[appeared in Kyouiku Katei Shinbun June 2000]
In March 2000 the European Schoolnet
completed a survey of ICT in education policies around Europe
In this survey each country was asked to provide basic information about the bodies and agencies responsible for education and ICT policy management, the numbers of schools, teachers and students, pupil/PC ratios, and schools connected to the networks.
The countries also report on issues like general ICT policy, major networking initiatives, online educational content, ICT in teaching and the curriculum, teacher training, and links to important resources.
The answers differ in focus and detail, so in the following I would like to summarise some of the issues raised in general and also point to differences in the approaches taken.
As for hardware equipment, figures for pupil-PC-rations are not
available in all of the countries.
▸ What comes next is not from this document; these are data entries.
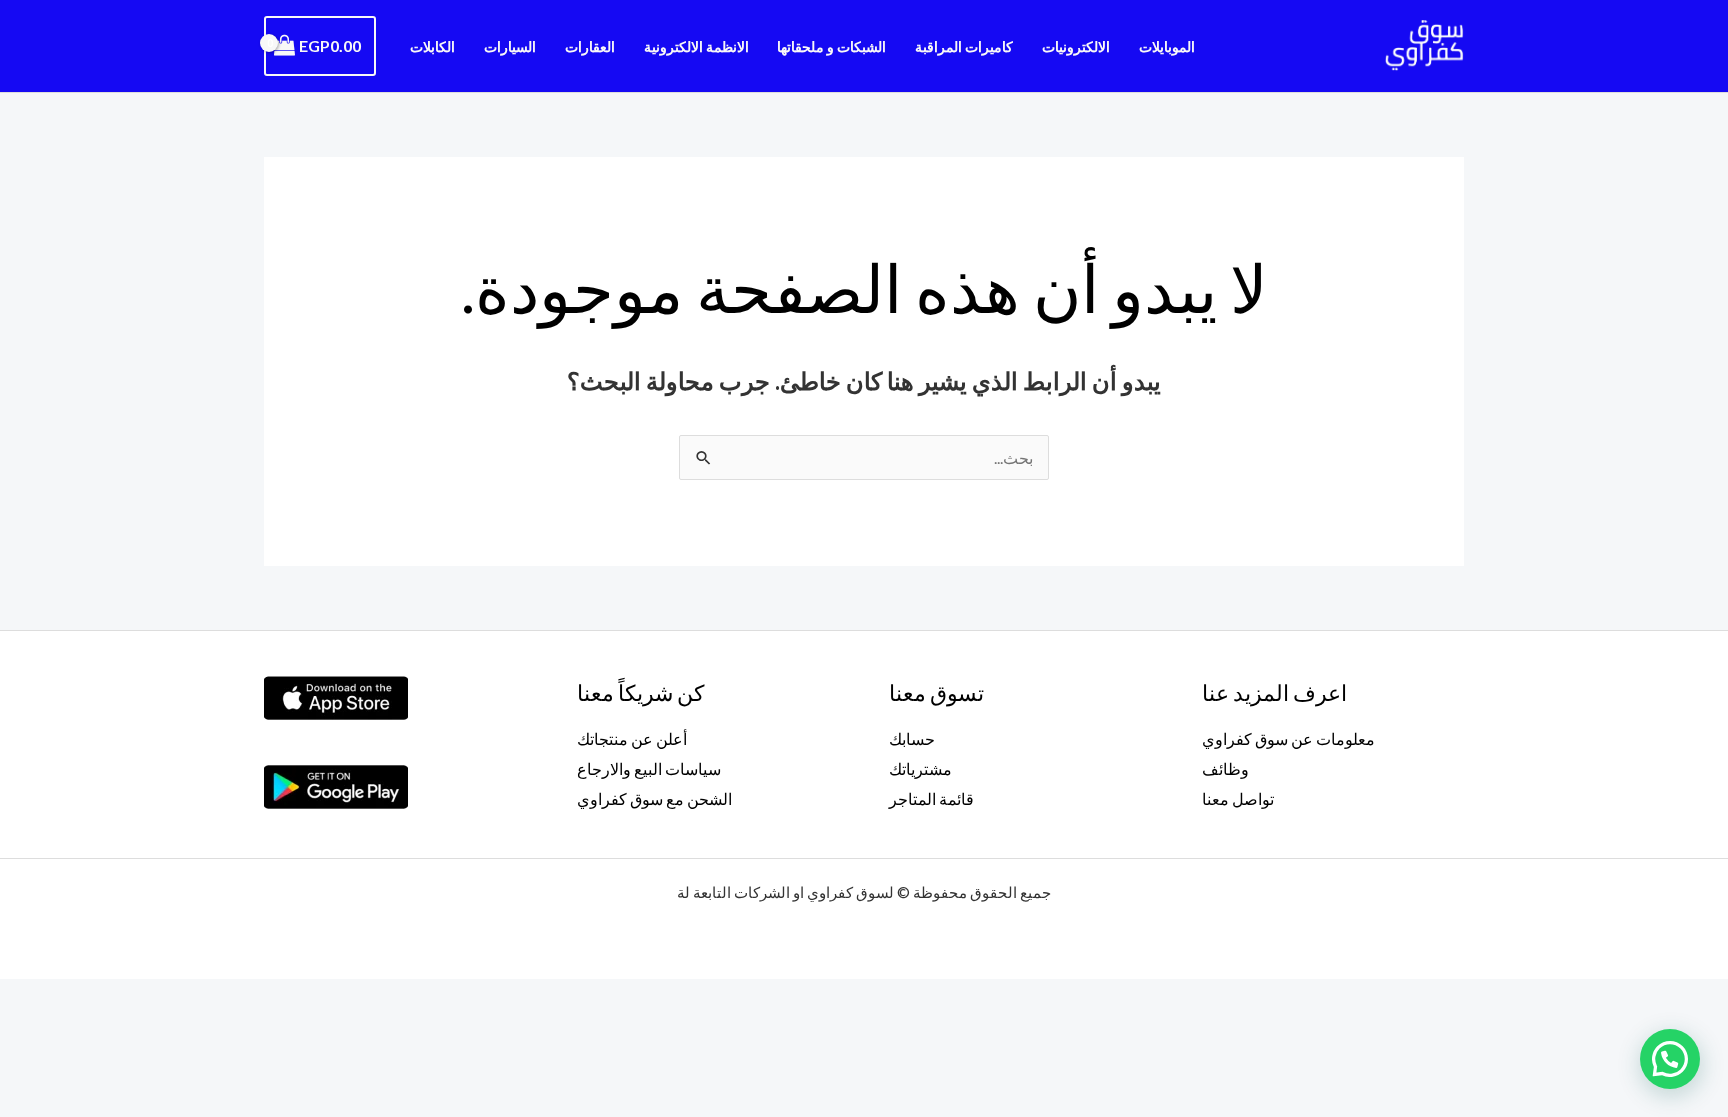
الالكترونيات (1076, 46)
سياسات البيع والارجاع (649, 768)
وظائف (1225, 768)
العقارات (590, 46)
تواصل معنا (1238, 798)
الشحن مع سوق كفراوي (654, 798)
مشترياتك (920, 768)
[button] (1670, 1059)
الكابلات (432, 46)
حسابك (912, 738)
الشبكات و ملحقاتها (831, 46)
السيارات (510, 46)
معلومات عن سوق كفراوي (1288, 738)
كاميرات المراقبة (964, 46)
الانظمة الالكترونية (696, 46)
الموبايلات (1167, 46)
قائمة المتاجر (931, 798)
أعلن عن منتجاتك (632, 738)
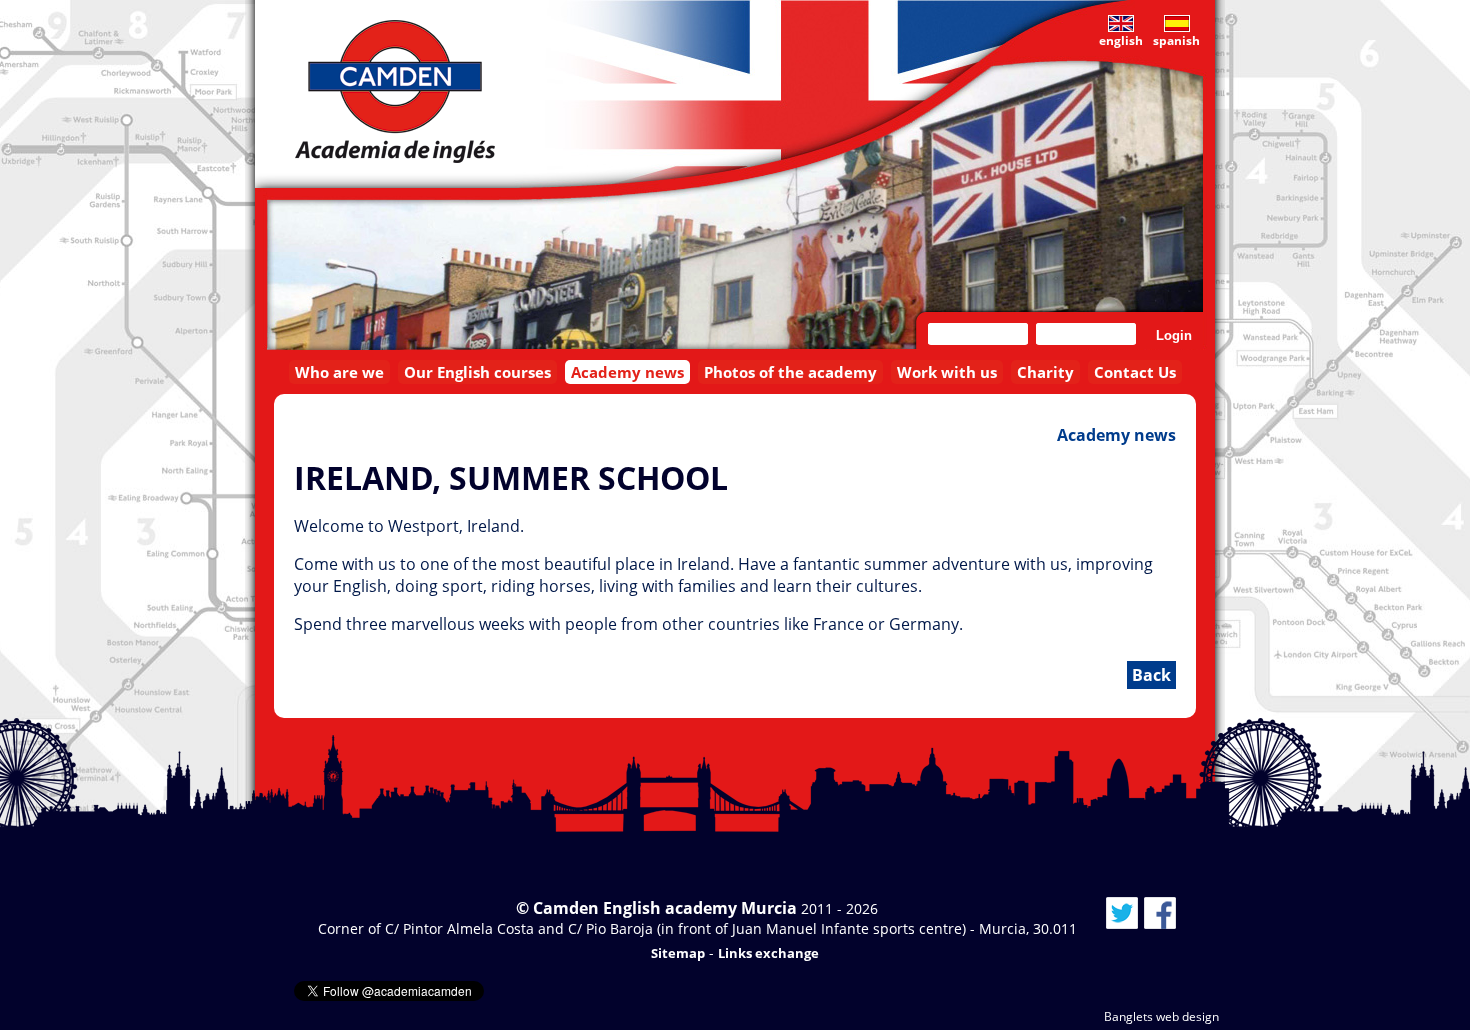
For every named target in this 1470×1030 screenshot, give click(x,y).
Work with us (947, 372)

They range from 2,6/1 in Danish
vocational schools to 30/1 in Italy. Even less figures are available
for networked schools. Luxembourg states that all secondary schools
are connected to the national backbone by a permanent line, and 40% of
the primary schools are connected through a dial-up connection. The UK
report talks about 80% of all schools to be connected by April
2000. In Finland over 90% of the schools were already connected to
networks in 1999.
As for ICT staff, only the UK reports that in over 95% of the schools an ICT coordinator with 2-4 non-teaching hours per week is in charge of ICT affairs.
Some of the countries state national goals for networking the schools: Germany wants to equip all schools, vocational training centres and advanced training facilities with multimedia PCs and Internet connections by 2001. The UK aims at connecting all schools, colleges, universities and libraries and as many communiy centres as possible until 2002. Portugal mentiones the connection of all primary schools and kindergartens within the current planning period of 2000-2006.
Teacher training is a major issue in all of the reports:
In the UK about 90% of the teachers received ICT related training during the last 2 years. 65% of the teachers report to feel confident using ICT in the classroom.
In Denmark about 20% of all teachers in primary and lower secondary education have signed up for a pedagogical ICT driver's license. In teacher training colleges approximately 50% take this course. In Finland a five week in-service training program related to information society issues has been taken by about 10,000 teachers between 1996 and 1999. Until 2004 50% of the teaching staff on all levels is expected to acquire good ICT skills.
In Sweden since 1996 a law requests basic ICT skills, including use in teaching, from all newly educated teachers.
Some countries provide special equipment for teachers:
In Luxembourg teachers get home access to the National Network for Education and Research, in Sweden those who complete a special training program receive a multimedia PC for use at home, and in the UK teachers can buy discouted PCs. In Germany AOL announced an initiative for free home access for teachers and reduced access for students.
But although effort is being put into teacher training, the actual use of ICT in daily teaching remains an aim for the future. Even in a country like Finland, where thanks to a good technological infrastructure and successful pilot projects in 1998 half of the teachers surveyed reported to use ICT for preparation of their lessons, only about 20% used ICT in their daily teaching.
Concerning curricula and educational goals the study reports:
In Denmark ICT has to be integrated in all subjects from grade 1 to 12 where relevant. In Finland the curricula also require that all pupils in comprehensive schools shall acquire basic ICT skills, integrated in a variety of subjects. Media literacy shall become part of general Finnish education by the year 2004. Luxembourg has a "PC-Driving-Licence" for all students at the secondary school entry level. In the UK the national curriculum for all pupils aged 5-16 includes ICT now (in secondary school as a special subject) and the aim is to give most school leavers a good understanding of ICT by 2002.
In some of the reports educational affairs are seen in a broader social context. E.g. the reports from Finland, Sweden and the UK especially stress the issue of equal access for all citizens and on all educational levels. Germany has special initiatives for women in IT. And Norway reports about its long term approach with close cooperation between the authorities and educational institutions.